DATA SHOWN.
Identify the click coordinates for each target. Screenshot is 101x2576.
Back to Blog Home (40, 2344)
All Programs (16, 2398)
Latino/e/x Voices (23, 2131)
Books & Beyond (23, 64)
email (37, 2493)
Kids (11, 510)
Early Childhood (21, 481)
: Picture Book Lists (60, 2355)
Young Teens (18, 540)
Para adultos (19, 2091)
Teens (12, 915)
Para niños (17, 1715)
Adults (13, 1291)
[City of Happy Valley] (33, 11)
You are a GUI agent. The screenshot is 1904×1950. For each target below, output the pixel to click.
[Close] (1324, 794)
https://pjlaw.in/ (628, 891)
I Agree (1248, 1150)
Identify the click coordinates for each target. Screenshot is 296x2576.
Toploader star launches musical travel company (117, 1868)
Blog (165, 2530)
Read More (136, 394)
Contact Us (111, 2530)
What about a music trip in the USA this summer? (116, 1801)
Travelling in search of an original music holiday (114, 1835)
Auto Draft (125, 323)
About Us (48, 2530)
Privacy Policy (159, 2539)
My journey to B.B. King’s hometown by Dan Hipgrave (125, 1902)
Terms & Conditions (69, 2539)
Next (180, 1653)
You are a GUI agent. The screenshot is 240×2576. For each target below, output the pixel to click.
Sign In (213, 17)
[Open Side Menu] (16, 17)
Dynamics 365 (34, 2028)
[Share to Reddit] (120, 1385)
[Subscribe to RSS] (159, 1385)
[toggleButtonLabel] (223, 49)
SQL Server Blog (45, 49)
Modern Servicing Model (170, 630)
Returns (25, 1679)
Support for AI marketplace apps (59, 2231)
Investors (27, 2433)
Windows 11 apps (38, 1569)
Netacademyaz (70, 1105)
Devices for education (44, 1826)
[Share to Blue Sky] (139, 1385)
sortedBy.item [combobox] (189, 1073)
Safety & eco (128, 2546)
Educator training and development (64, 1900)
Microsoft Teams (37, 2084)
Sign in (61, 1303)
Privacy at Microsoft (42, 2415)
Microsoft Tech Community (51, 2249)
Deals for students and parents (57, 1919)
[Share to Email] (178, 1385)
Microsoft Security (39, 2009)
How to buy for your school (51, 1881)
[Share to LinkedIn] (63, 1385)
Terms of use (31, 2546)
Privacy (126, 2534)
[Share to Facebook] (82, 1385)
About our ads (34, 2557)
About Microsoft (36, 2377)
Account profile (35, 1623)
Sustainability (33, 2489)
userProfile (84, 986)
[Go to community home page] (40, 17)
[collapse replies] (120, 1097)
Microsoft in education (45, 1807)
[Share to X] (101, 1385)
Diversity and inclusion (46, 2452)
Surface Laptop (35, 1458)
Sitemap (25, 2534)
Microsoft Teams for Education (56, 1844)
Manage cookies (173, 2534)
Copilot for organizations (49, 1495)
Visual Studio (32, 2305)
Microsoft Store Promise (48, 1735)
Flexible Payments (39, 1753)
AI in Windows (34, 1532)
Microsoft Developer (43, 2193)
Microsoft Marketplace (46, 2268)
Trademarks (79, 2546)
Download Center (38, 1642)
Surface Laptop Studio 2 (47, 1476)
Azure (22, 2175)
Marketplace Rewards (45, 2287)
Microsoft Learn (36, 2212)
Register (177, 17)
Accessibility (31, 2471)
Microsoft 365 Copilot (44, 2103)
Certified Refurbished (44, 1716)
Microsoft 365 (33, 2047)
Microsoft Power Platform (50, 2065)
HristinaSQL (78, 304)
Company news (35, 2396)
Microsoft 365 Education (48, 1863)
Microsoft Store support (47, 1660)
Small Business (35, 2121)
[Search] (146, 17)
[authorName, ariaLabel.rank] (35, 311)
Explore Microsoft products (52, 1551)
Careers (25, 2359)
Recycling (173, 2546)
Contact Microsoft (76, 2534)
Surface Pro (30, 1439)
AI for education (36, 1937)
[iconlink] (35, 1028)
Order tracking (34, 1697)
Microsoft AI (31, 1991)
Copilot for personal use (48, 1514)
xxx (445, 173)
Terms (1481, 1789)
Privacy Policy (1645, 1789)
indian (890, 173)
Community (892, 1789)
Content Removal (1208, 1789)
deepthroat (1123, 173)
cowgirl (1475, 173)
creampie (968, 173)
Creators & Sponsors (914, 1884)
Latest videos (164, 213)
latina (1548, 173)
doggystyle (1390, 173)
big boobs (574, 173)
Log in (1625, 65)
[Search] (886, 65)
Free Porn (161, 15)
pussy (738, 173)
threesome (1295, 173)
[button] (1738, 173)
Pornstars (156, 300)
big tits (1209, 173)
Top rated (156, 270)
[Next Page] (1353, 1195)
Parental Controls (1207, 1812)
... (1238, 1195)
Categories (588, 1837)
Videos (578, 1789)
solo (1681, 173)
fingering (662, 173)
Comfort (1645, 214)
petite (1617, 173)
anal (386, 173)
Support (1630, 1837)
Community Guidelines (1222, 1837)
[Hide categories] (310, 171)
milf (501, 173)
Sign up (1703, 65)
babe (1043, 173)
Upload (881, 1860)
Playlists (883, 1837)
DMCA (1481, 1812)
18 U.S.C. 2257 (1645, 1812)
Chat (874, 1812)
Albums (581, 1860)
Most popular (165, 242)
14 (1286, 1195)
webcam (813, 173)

INSTRUCTIONS TO FOLLOW.
Output the listing above in full, exactly as written.

RESULT BELOW.
Identify the click coordinates for each target. Screenshot is 101x2576.
Back to Blog Home (40, 2344)
All Programs (16, 2398)
Latino/e/x Voices (23, 2131)
Books & Beyond (23, 64)
email (37, 2493)
Kids (11, 510)
Early Childhood (21, 481)
: Picture Book Lists (60, 2355)
Young Teens (18, 540)
Para adultos (19, 2091)
Teens (12, 915)
Para niños (17, 1715)
Adults (13, 1291)
[City of Happy Valley] (33, 11)
You are a GUI agent. The screenshot is 1904×1950. For each target below, output the pixel to click.
[Close] (1324, 794)
https://pjlaw.in/ (628, 891)
I Agree (1248, 1150)
Identify the click coordinates for each target. Screenshot is 296x2576.
Toploader star launches musical travel company (117, 1868)
Blog (165, 2530)
Read More (136, 394)
Contact Us (111, 2530)
What about a music trip in the USA this summer? (116, 1801)
Travelling in search of an original music holiday (114, 1835)
Auto Draft (125, 323)
About Us (48, 2530)
Privacy Policy (159, 2539)
My journey to B.B. King’s hometown by Dan Hipgrave (125, 1902)
Terms & Conditions (69, 2539)
Next (180, 1653)
You are a GUI agent. The screenshot is 240×2576. For each target below, output the pixel to click.
Sign In (213, 17)
[Open Side Menu] (16, 17)
Dynamics 365 (34, 2028)
[Share to Reddit] (120, 1385)
[Subscribe to RSS] (159, 1385)
[toggleButtonLabel] (223, 49)
SQL Server Blog (45, 49)
Modern Servicing Model (170, 630)
Returns (25, 1679)
Support for AI marketplace apps (59, 2231)
Investors (27, 2433)
Windows 11 apps (38, 1569)
Netacademyaz (70, 1105)
Devices for education (44, 1826)
[Share to Blue Sky] (139, 1385)
sortedBy.item [combobox] (189, 1073)
Safety & eco (128, 2546)
Educator training and development (64, 1900)
Microsoft Teams (37, 2084)
Sign in (61, 1303)
Privacy at Microsoft (42, 2415)
Microsoft Tech Community (51, 2249)
Deals for students and parents (57, 1919)
[Share to Email] (178, 1385)
Microsoft Security (39, 2009)
How to buy for your school (51, 1881)
[Share to LinkedIn] (63, 1385)
Terms of use (31, 2546)
Privacy (126, 2534)
[Share to Facebook] (82, 1385)
About our ads (34, 2557)
About Microsoft (36, 2377)
Account profile (35, 1623)
Sustainability (33, 2489)
userProfile (84, 986)
[Go to community home page] (40, 17)
[collapse replies] (120, 1097)
Microsoft in education (45, 1807)
[Share to X] (101, 1385)
Diversity and inclusion (46, 2452)
Surface Laptop (35, 1458)
Sitemap (25, 2534)
Microsoft Teams for Education (56, 1844)
Manage cookies (173, 2534)
Copilot for organizations (49, 1495)
Visual Studio (32, 2305)
Microsoft Store Promise (48, 1735)
Flexible Payments (39, 1753)
AI in Windows (34, 1532)
Microsoft Developer (43, 2193)
Microsoft Marketplace (46, 2268)
Trademarks (79, 2546)
Download Center (38, 1642)
Surface Laptop Studio 2 (47, 1476)
Azure (22, 2175)
Marketplace Rewards (45, 2287)
Microsoft Learn (36, 2212)
Register (177, 17)
Accessibility (31, 2471)
Microsoft 365 Copilot (44, 2103)
Certified Refurbished (44, 1716)
Microsoft 365 (33, 2047)
Microsoft Power Platform (50, 2065)
HristinaSQL (78, 304)
Company news (35, 2396)
Microsoft 365 Education (48, 1863)
Microsoft Store support (47, 1660)
Small Business (35, 2121)
[Search] (146, 17)
[authorName, ariaLabel.rank] (35, 311)
Explore Microsoft products (52, 1551)
Careers (25, 2359)
Recycling (173, 2546)
Contact Microsoft (76, 2534)
Surface Pro (30, 1439)
AI for education (36, 1937)
[iconlink] (35, 1028)
Order tracking (34, 1697)
Microsoft AI (31, 1991)
Copilot for personal use (48, 1514)
xxx (445, 173)
Terms (1481, 1789)
Privacy Policy (1645, 1789)
indian (890, 173)
Community (892, 1789)
Content Removal (1208, 1789)
deepthroat (1123, 173)
cowgirl (1475, 173)
creampie (968, 173)
Creators & Sponsors (914, 1884)
Latest videos (164, 213)
latina (1548, 173)
doggystyle (1390, 173)
big boobs (574, 173)
Log in (1625, 65)
[Search] (886, 65)
Free Porn (161, 15)
pussy (738, 173)
threesome (1295, 173)
[button] (1738, 173)
Pornstars (156, 300)
big tits (1209, 173)
Top rated (156, 270)
[Next Page] (1353, 1195)
Parental Controls (1207, 1812)
... (1238, 1195)
Categories (588, 1837)
Videos (578, 1789)
solo (1681, 173)
fingering (662, 173)
Comfort (1645, 214)
petite (1617, 173)
anal (386, 173)
Support (1630, 1837)
Community Guidelines (1222, 1837)
[Hide categories] (310, 171)
milf (501, 173)
Sign up (1703, 65)
babe (1043, 173)
Upload (881, 1860)
Playlists (883, 1837)
DMCA (1481, 1812)
18 U.S.C. 2257 (1645, 1812)
Chat (874, 1812)
Albums (581, 1860)
Most popular (165, 242)
14 (1286, 1195)
webcam (813, 173)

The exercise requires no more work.